00:00Every time your partner shares a feeling and you hear it as you're attacking me, we need to talk.
00:05Some of you are not going to like this, but as a couples therapist, I see this
00:08all the time. If your partner says, that really hurt, or this pattern, this dance we keep doing
00:14isn't working for me, and your body, it lands like, you're always criticizing me, I can never
00:19get it right, nothing I do is good enough. In that moment, you're not hearing feedback,
00:24you're hearing a lifetime of old criticism. And here's the hard truth, you cannot have a healthy
00:30relationship without feedback. Healthy love requires two people saying something's off without it
00:36turning into I'm a terrible partner, or you're always attacking me. And what I often see with
00:41my avoidant partners is that this flip instead of thanks for telling me it becomes so I have to be
00:46perfect. What you want me to read your mind? No, especially if you're with someone who's more
00:51secure, they'll tell you how they feel. They are literally handing you a roadmap. And your job in
00:56that moment is to stay regulated enough to notice my nervous system is reacting to something old,
01:02maybe a critical parent, maybe being shamed for not getting it right. And not confusing that with
01:07your partner is saying right now. Because here's the danger no one talks about. When a generally secure
01:13partner keeps getting labeled as too sensitive or too needy, or never satisfied just because their
01:20partner can't tolerate discomfort, it slowly erodes their confidence and the relationship.
01:25And they start thinking, maybe I am too much. Maybe I should stop bringing things up. Maybe I'm the
01:30problem. And that's how avoidant defensiveness pulls a secure partner into insecurity. Not because
01:37they were broken, but because their reality kept getting minimized. And if you're listening to this
01:41and thinking, oh, that might be me, take a deep breath. It doesn't mean that you're the bad person.

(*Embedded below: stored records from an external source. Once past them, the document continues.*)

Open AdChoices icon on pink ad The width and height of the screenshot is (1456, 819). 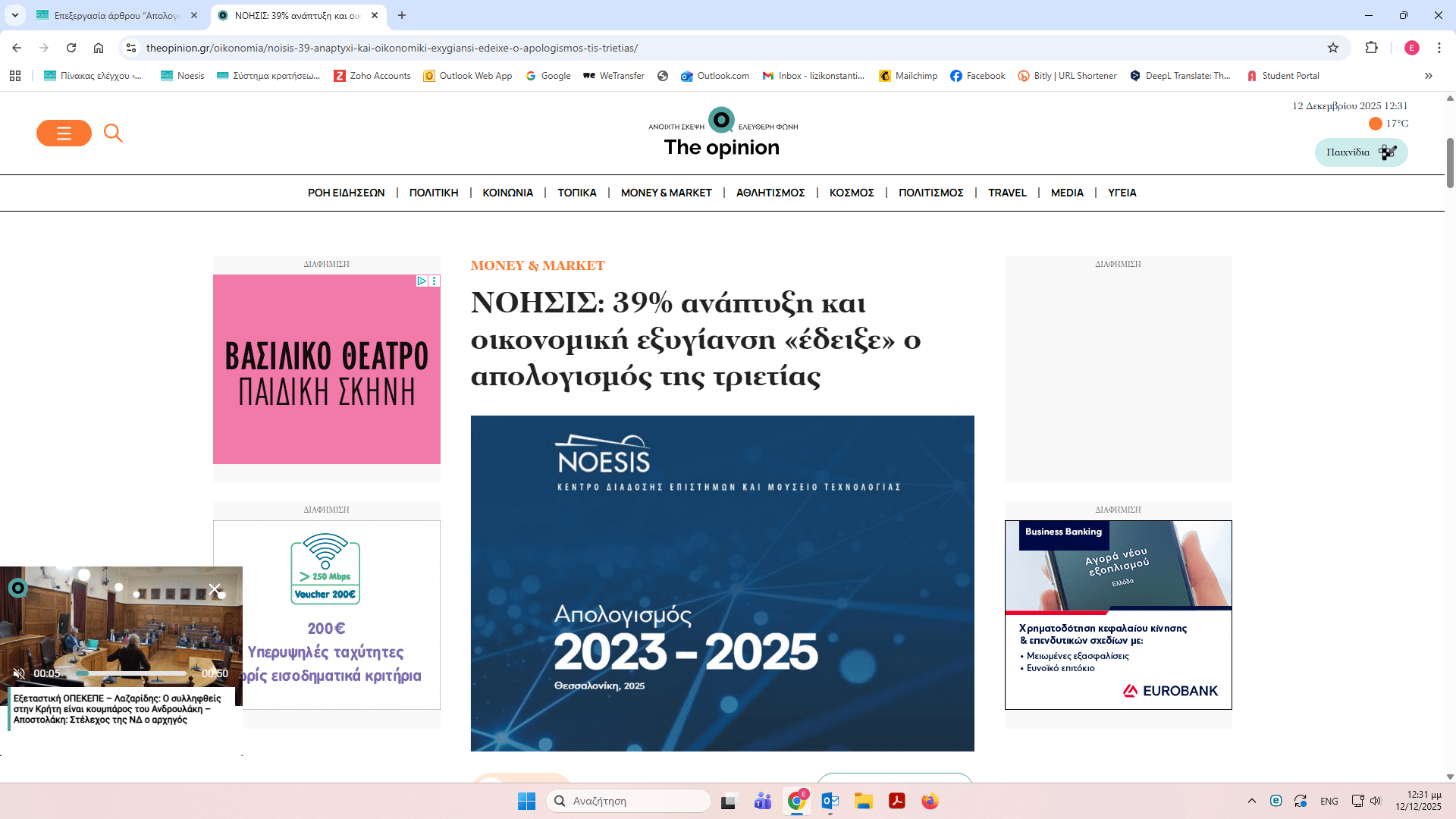click(x=422, y=281)
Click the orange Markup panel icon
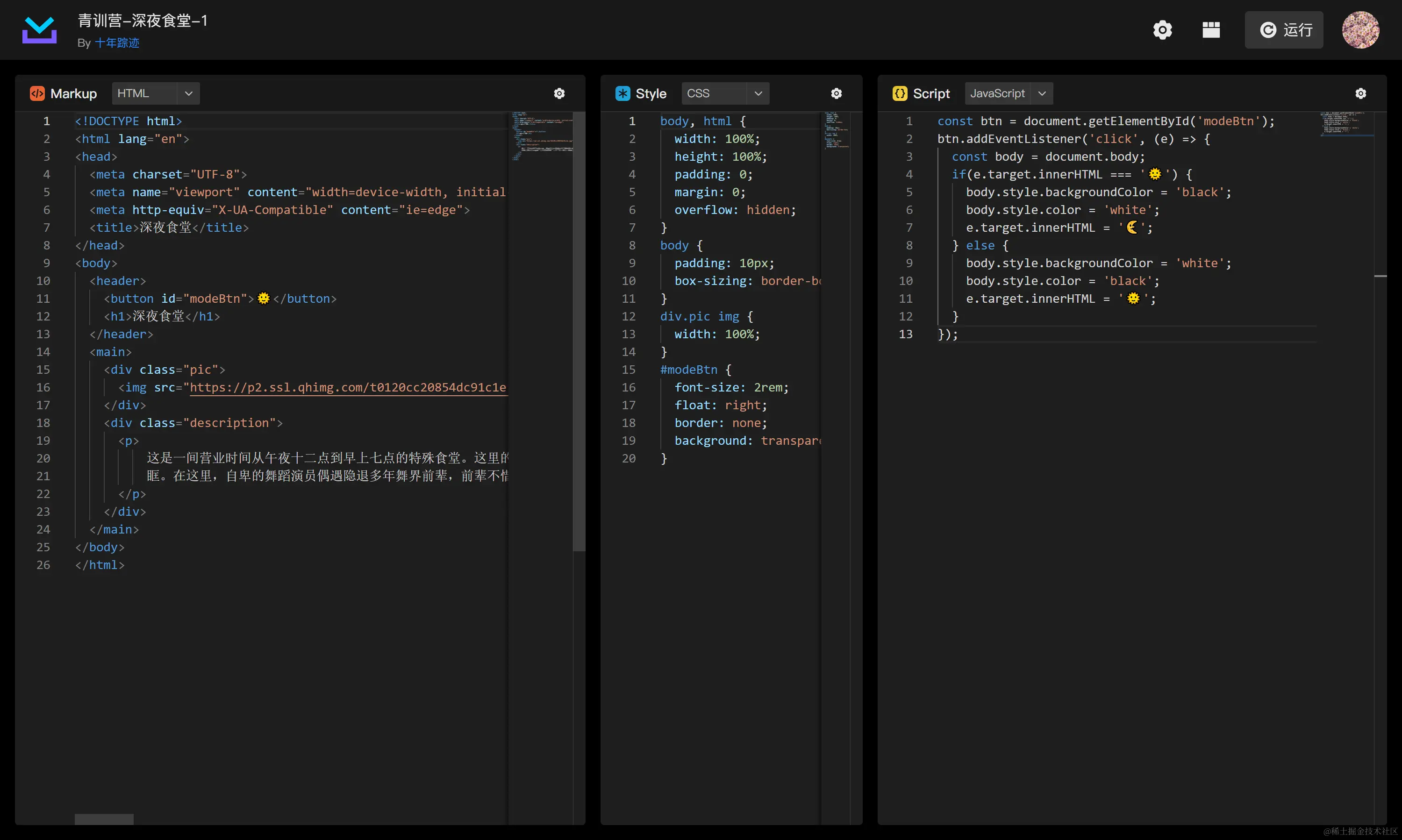The width and height of the screenshot is (1402, 840). (37, 93)
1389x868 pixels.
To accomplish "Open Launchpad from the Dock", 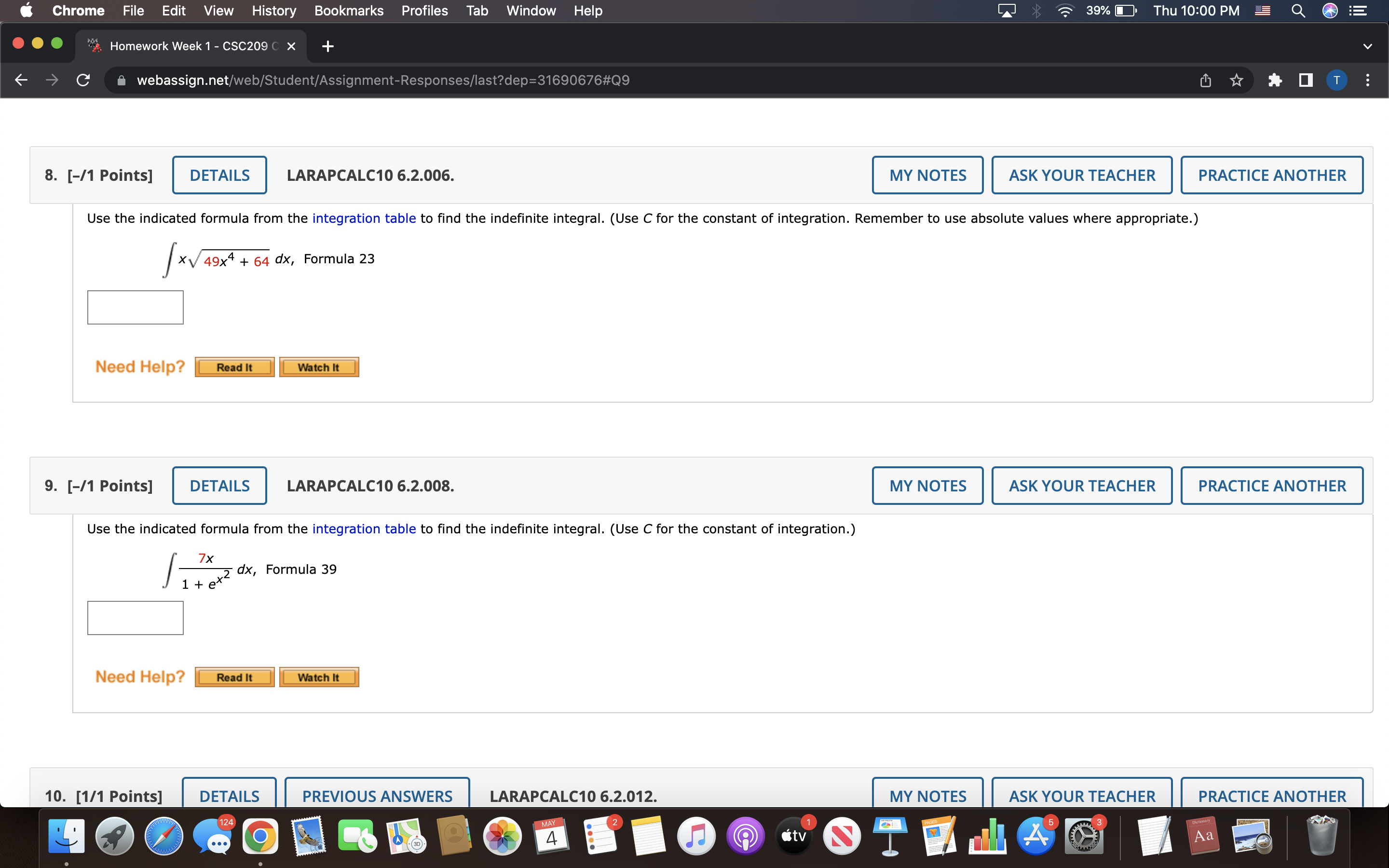I will [114, 837].
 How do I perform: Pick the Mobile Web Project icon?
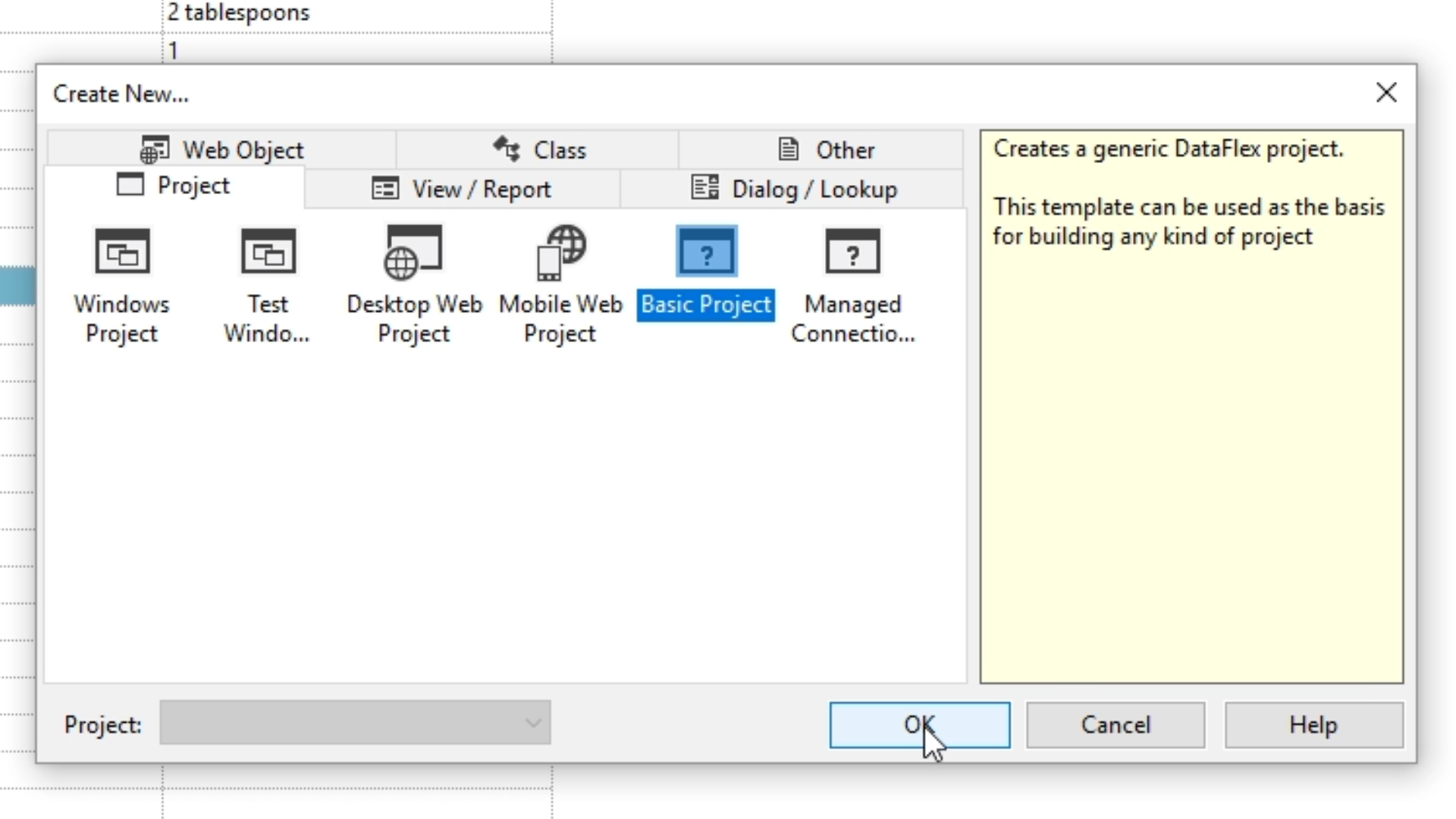[560, 252]
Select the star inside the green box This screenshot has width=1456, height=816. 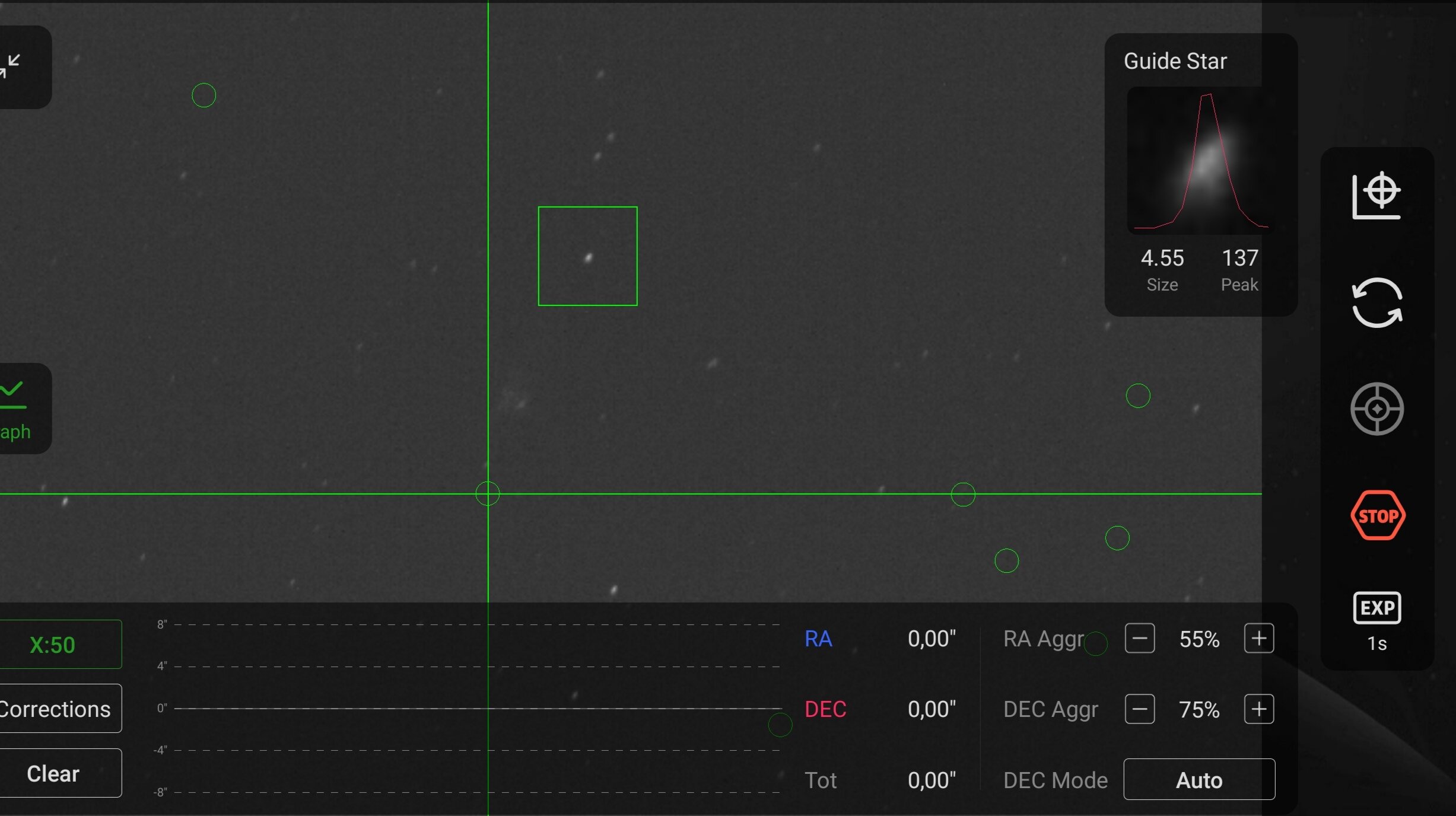(588, 257)
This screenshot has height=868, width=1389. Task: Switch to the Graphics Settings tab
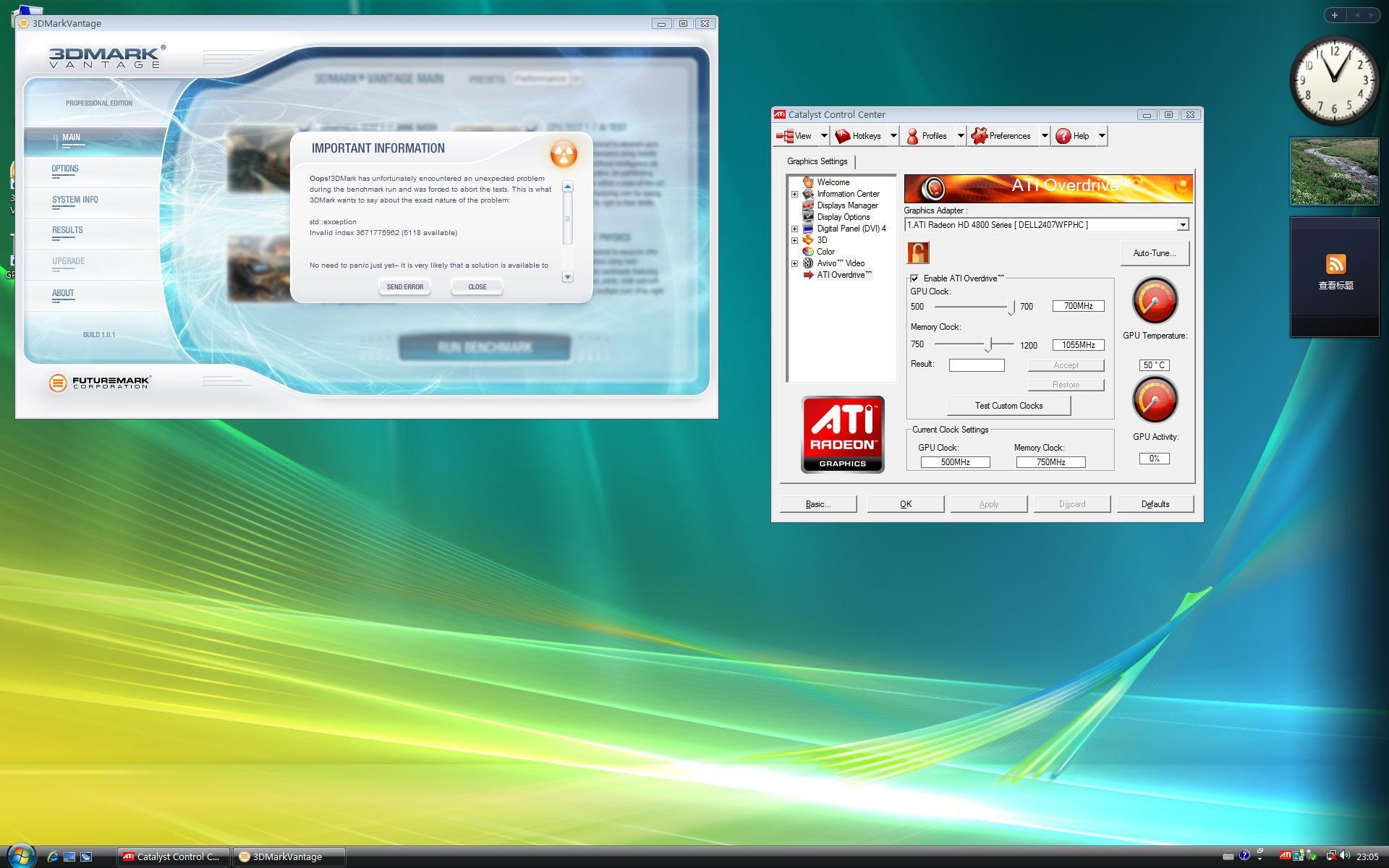[x=817, y=161]
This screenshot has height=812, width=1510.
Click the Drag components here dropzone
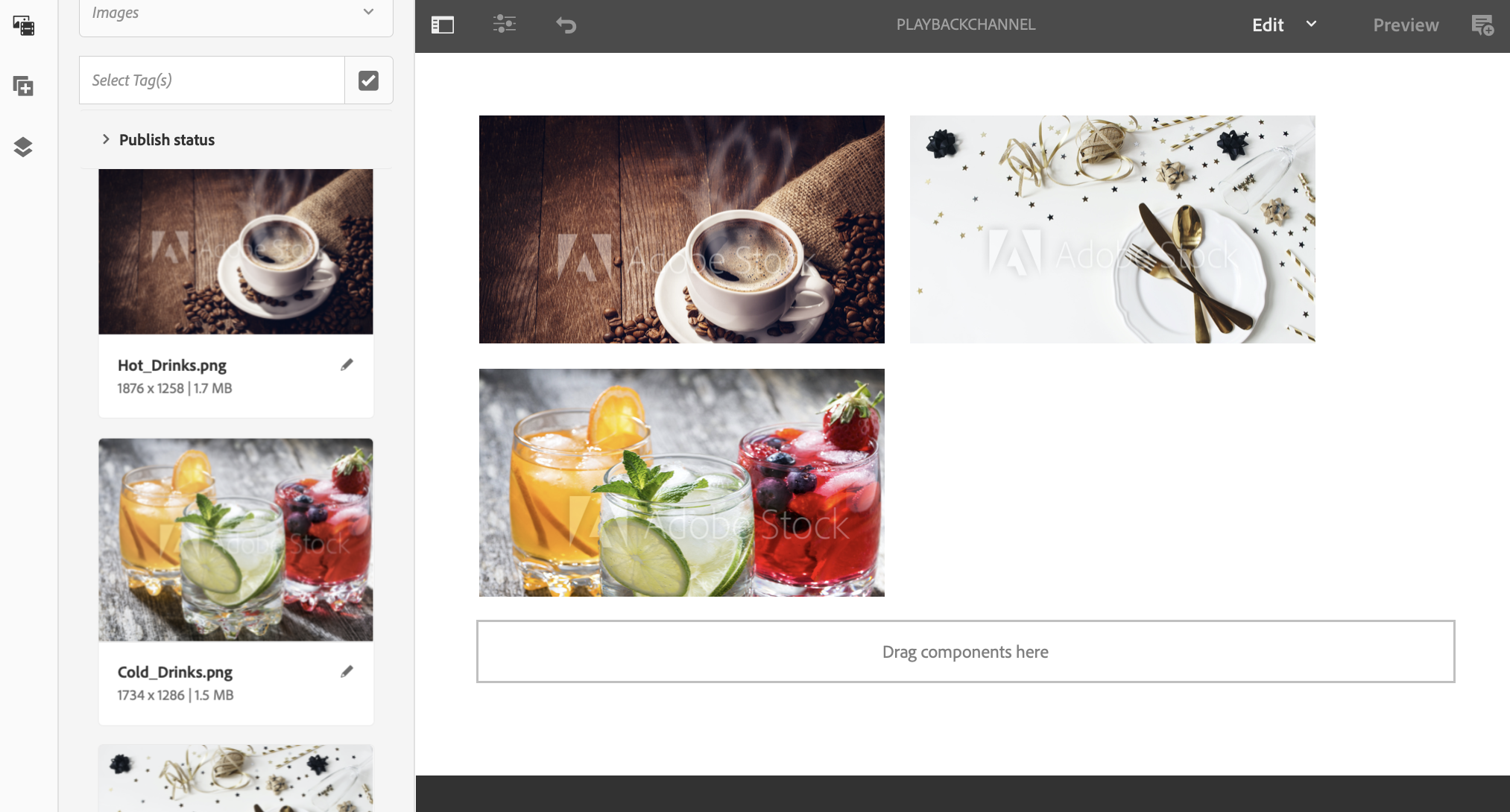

01:46It means that you've hit a growth edge. Your work is learning to tolerate feedback without turning
01:53it into a character assassination. To practice hearing this hurt and responding with, I want to
02:00understand instead of armor and a defense. Because feedback, real, honest, compassionate feedback
02:06is how relationships evolves, how trust deepens and how two people move from tension into real tenderness.